Ve gökyüzünü kapattık.
Beton yığınları nefesinizi daraltıyor.
Bu durumları “medeniyet” kelimesiyle yan yana getirip de kelimelerin ağzının tadını bozmayalım.
Havayı, suyu kirletmek medeniyet olabilir mi!
Karmaşa deyin, hırs deyin, beton kirliliği deyin... de... medeniyet, hürriyet, adalet... demeyin!
Kelimelerin adresini muhafaza edelim.
Kuş seslerine, toprak kokusuna, çiçeklerin tebessümüne daha fazla uzak yaşayamayız.
Şu beton heveslerinden, dağları oymaktan, suları kirletmekten bir ân önce vazgeçmemiz artık zaruret arz ediyor.
Bu binalar elimizde kalacak.
İçinde oturacak zaman ve kullanacak su bulamayacak zamanlara gitmiş olmayalım!

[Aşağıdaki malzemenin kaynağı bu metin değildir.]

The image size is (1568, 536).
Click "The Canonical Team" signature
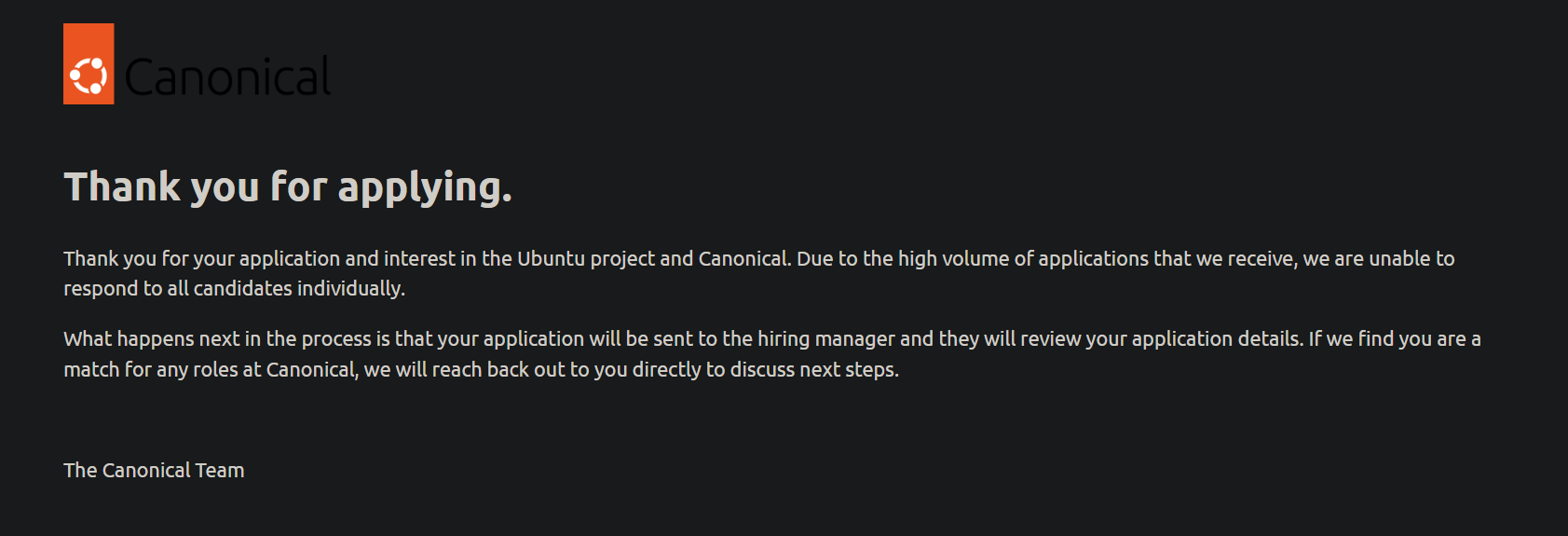click(154, 471)
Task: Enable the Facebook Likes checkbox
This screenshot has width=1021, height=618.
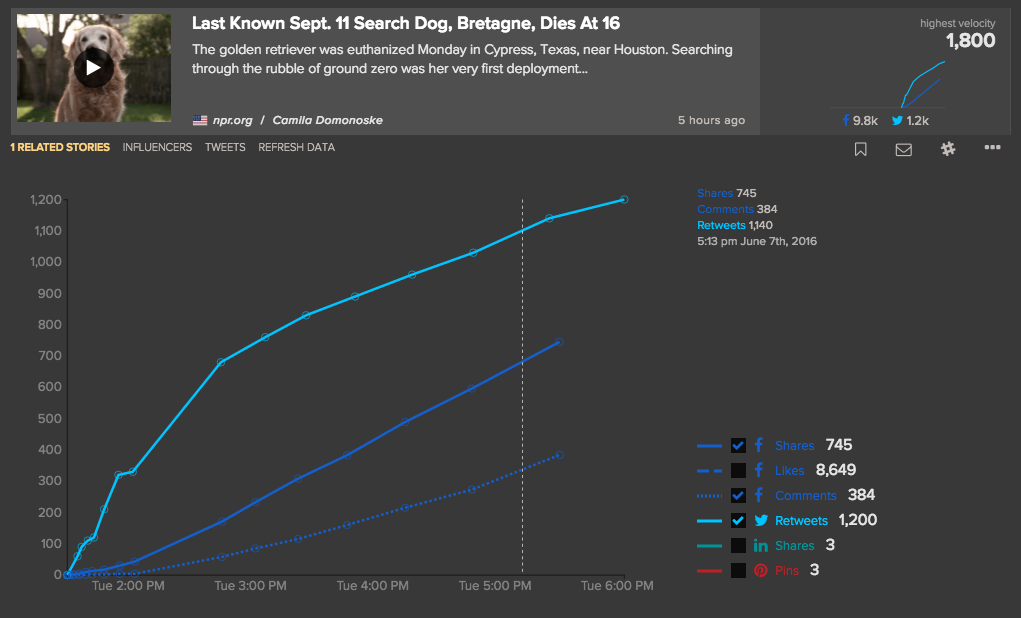Action: 738,470
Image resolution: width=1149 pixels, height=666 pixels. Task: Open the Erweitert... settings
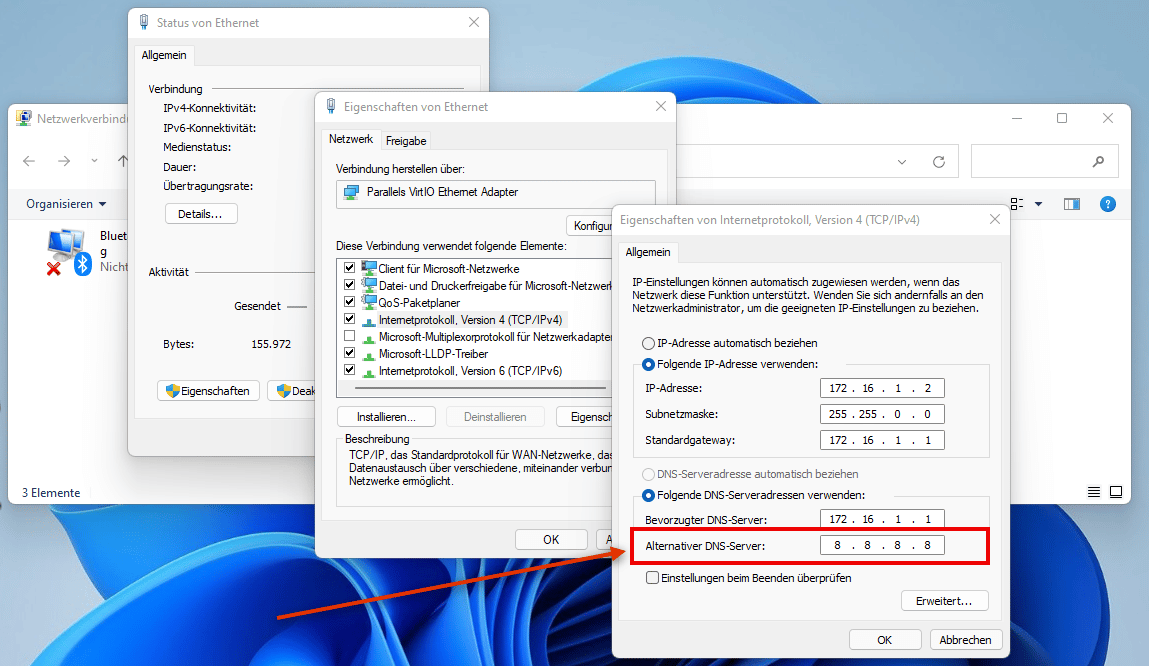point(944,600)
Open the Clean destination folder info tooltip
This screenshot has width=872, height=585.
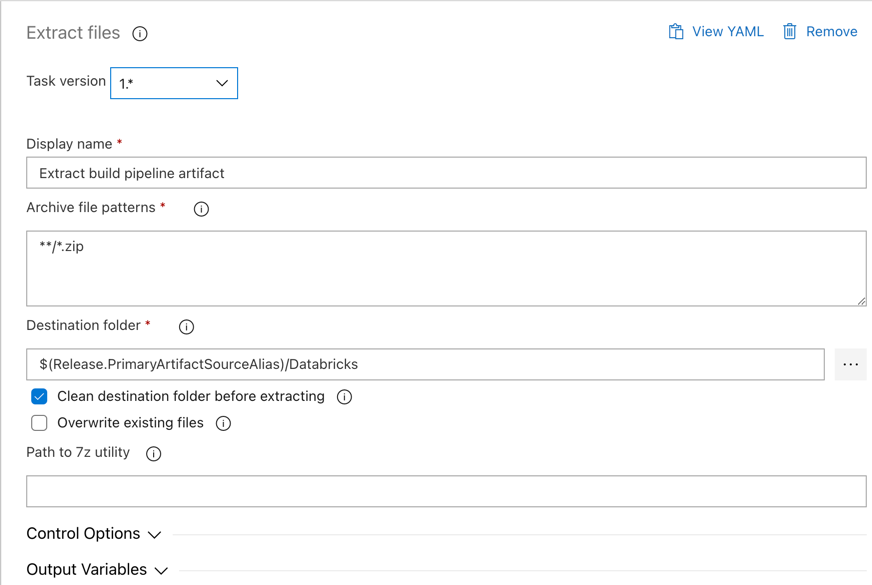coord(343,396)
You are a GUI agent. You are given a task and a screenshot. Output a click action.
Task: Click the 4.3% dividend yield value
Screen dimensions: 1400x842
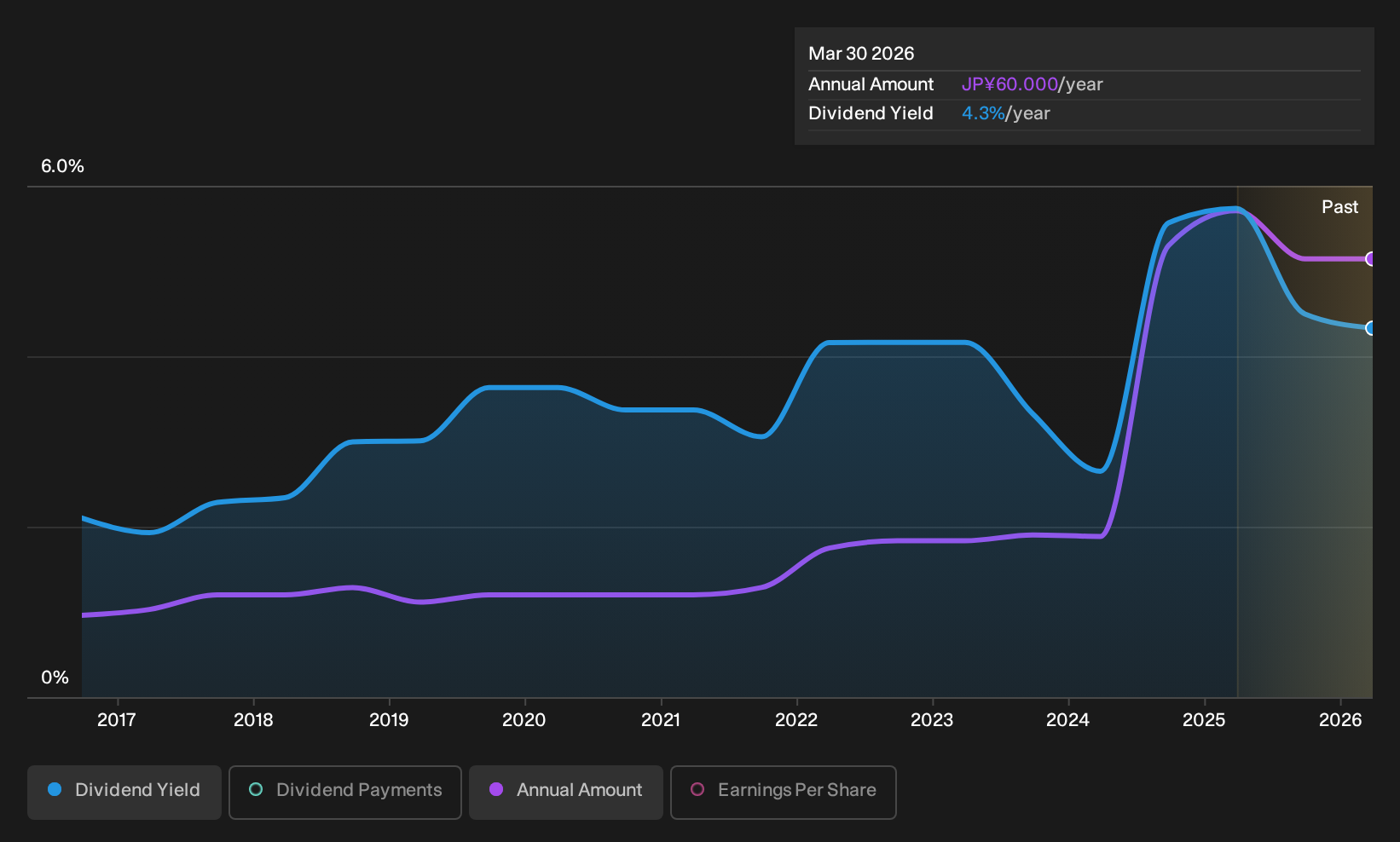983,113
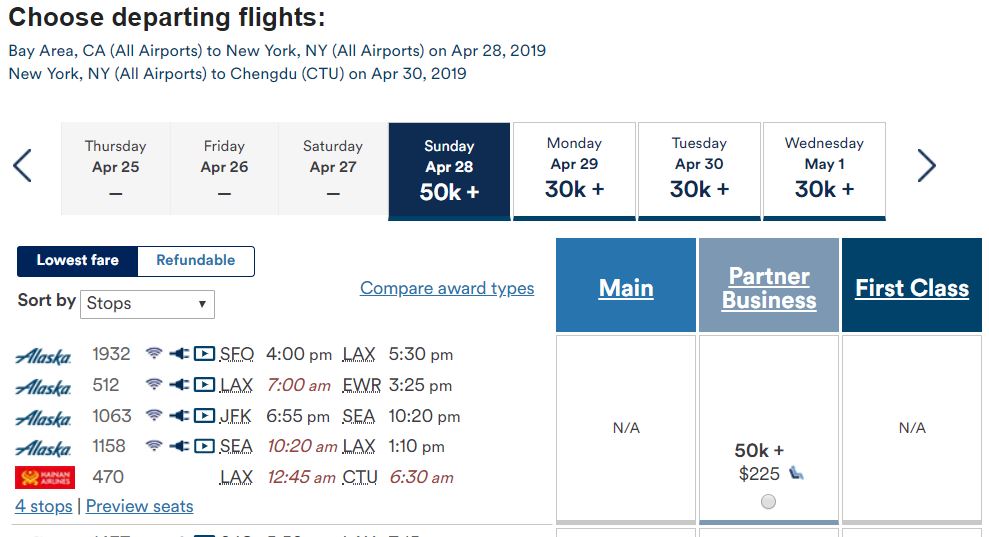Select the Lowest fare toggle option
This screenshot has width=989, height=537.
click(78, 261)
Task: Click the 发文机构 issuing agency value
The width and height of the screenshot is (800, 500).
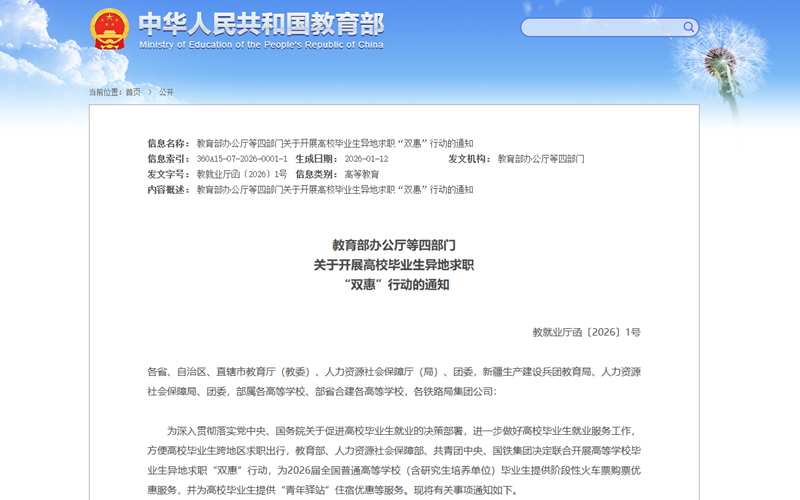Action: tap(541, 159)
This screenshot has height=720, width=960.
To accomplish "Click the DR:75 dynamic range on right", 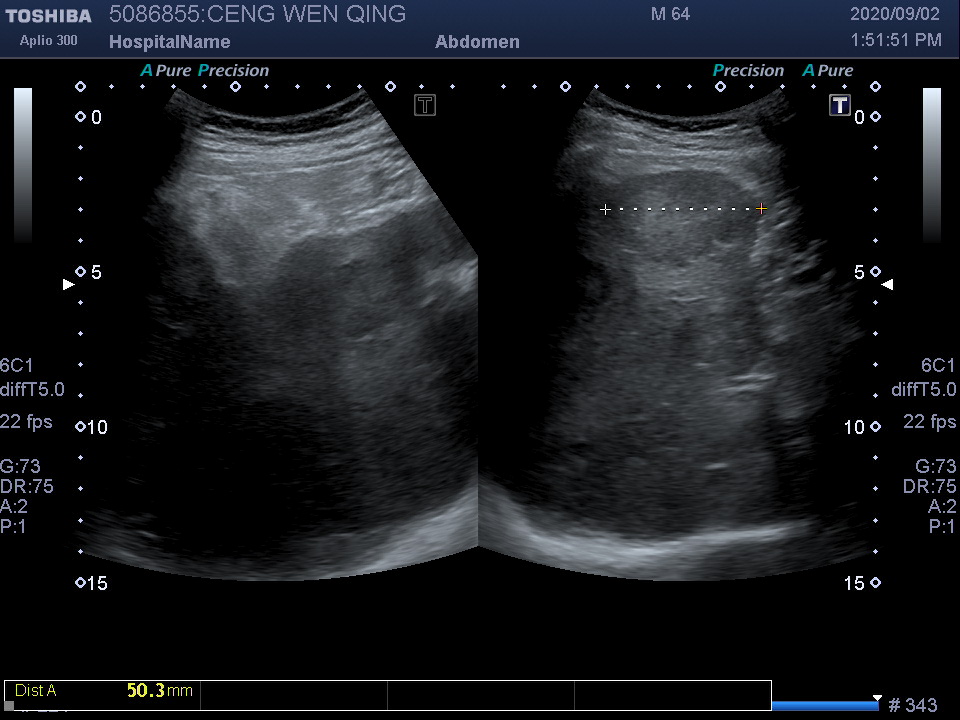I will [929, 487].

Bu hırs var ya bu hırs dizginlenmezse eğer bizi altına alıp çiğneyip atacak.
Kuvve-i şeheviye bize; helâl haram demeyip saldıralım diye verilmedi.
Kuvve-i akliye bombalar yapıp şehirleri yakmak için verilmiş olabilir mi!
Kuvve-i gadabiye biri bana yan baktı diye devreye girecekse; vay insanlığın haline!
Şehvet, akıl, öfke dediğimiz bu, istimali bizim elimize verilmiş kuvveler; ifrat ve tefrit halinde; insanlığın çizgiyi aşıp taştığının işareti... Tehlike ve imtihan işte burada... Vasat diye bir şey var. Bu çok zaman kayıplara karışıyor.
Bu vasat saatlerde insan oluyoruz. Yoksa derler ki bu vasatsızlara:
“Ne olursan ol...
İnsan olmadıktan sonra!”
Vasat demek; hakkın yerini bulması işte!
Kâinatın sahibinin bir adı da: Hak.
Gün gelir, devran döner; amma burada, amma orada hak yerini bulur.
Ne ki insan acelecidir.
Burası hikmet dünyası; hadiseler de çekirdek, çiçek, meyve gibi yolculuklara bağlı diye öğrendik ya!
İstisnalar ayrı. Sükûneti kaybedersek önümüzü göremeyiz.
Ah şu kitaplara uzaklığımız; bizi kendimize uzaklaştırıyor!